Difficulty recognising facial expressions

  • Ask child to concentrate on tone of voice, use words to verbalise what you are feeling.
  • Inform other parents/ group leaders and ask them to be aware of this and assist your child.

Difficulty walking outside

  • Hold onto elbow of partner (not hand) or pocket of jacket or belt.
  • Take a scooter or pram to push.
  • Try hiking stick or hockey stick to feel the height of the ground ahead.
  • Get the child to make his own 'hiking stick' to use on country walks.
  • Use verbal prompts or physical cues such as tapping the shoulder for potential obstacles.

Difficulty finding the way

  • Use digital camera to make route map of familiar sights, or ask child to draw a map with pictures they recognise.
  • Let child lead the way and use their own verbal or visual cues.
  • Use mnemonics or rhymes.
  • Present pictures sequentially to child at each stage or compile into map.
  • Look out for the sequence of shop symbols instead.
  • Make up 'treasure hunts' for practice.
  • Train older children in techniques for navigation.

Difficulty in busy environments

  • Ask child to pick their own route through the supermarket.
  • Sit inside shopping trolley.
  • Provide verbal encouragement and prompts 'what are we looking for?'
  • Bring comfort toy or involve them with selecting a treat if panic starts.
  • Consider best time of day when shop is quiet (early or late).
  • Try small corner shop.
  • Use a motivating shop to encourage participation, eg; Games store.
  • Slowly build up of exposure time on successive visits.
  • Child may feel safer with their own small shopping trolley.
  • Consider using distraction such as an I-pod or similar.

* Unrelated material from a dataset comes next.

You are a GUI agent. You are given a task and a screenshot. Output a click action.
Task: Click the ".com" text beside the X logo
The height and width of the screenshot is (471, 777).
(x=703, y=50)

Travelling in car causes distress

  • Take music player with headphones or possibly a portable DVD player to create distraction (only if this does not cause travel sickness).
  • Give child dark tinted glasses to wear.

It is essential build up and maintain self esteem and confidence in all children. As those with cerebral visual impairment develop, they can become painfully aware that they are unable to interact socially as well as others and to perform a wide range of tasks with the same competence as their contemporaries. It takes considerable skill on the part of the parents, carers, teachers and friends to integrate children in such a way that they build up the self confidence that they need for long term secure integration into the community.

The establishment of long-term friendships with school friends who support and understand is fundamental to achieving this goal and the skill with which the primary teachers include and integrate the child into the class environment without stigmatisation is critical.

In conclusion, the above descriptions comprise the results of our preliminary approaches to a complex topic. Further refinements will need to include defining the best strategies for each age group and ensuring that recommendations are not generic but are matched to the specific visual difficulties of each child.